Learning about a Bayou romance from a generation ago, a pair of thirtysomething New York professionals uncover something about themselves in “The Photograph” (2020). Stylishly filmed, scored and acted, it’s like an African-American version of a Richard Gere film – but better, because Richard Gere isn’t in it. Instead, Issa Rae and LaKeith Stanfield are the leads atop a strong cast that checks all the romance-flick boxes – sassy girlfriend, wacky married couple, eager co-worker, gracious boss, etc. Yet, thanks to the story within the story and its long, slow (but not too slow) unwinding, this formula seems more elegant than usual.
Yeah, I know “Office Christmas Party” (2016) is stupid, but it’s appropriately stupid for the plot (epic gesture needed to save the company). It’s necessarily stupid for its genre (R-rated farce). Simply put, it’s just the right amount of stupid (although I saw the unrated version, so, technically, what I saw was extra stupid).
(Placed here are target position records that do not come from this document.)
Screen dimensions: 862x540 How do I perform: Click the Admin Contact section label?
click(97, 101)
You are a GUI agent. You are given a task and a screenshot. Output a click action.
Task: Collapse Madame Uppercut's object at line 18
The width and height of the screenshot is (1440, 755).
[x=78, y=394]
Jennifer Aniston and Jason Bateman have made like 377 films in the past few years, so they seem to be homing in on a formula in which they’re both uptight and everyone else is crazy (although I do wish the formula involved my seeing fewer penises).
As I watched “Isle of Dogs” (2018), I was reminded how much I used to enjoy “Samurai Jack.” There’s a zen-like inner calmness at the center of these two pieces of Japanese-flavored animation that I savored. This film is loaded with metaphors for all kinds of stuff I didn’t have time to try to discern (it’s a dark story about the potential for a doggie holocaust, and there’s heavy – perhaps too heavy – political symbolism). I was too busy either trying to make out the tiny writing on my normal-human-sized television or I was simply enjoying the calm, deliberate, confident storytelling.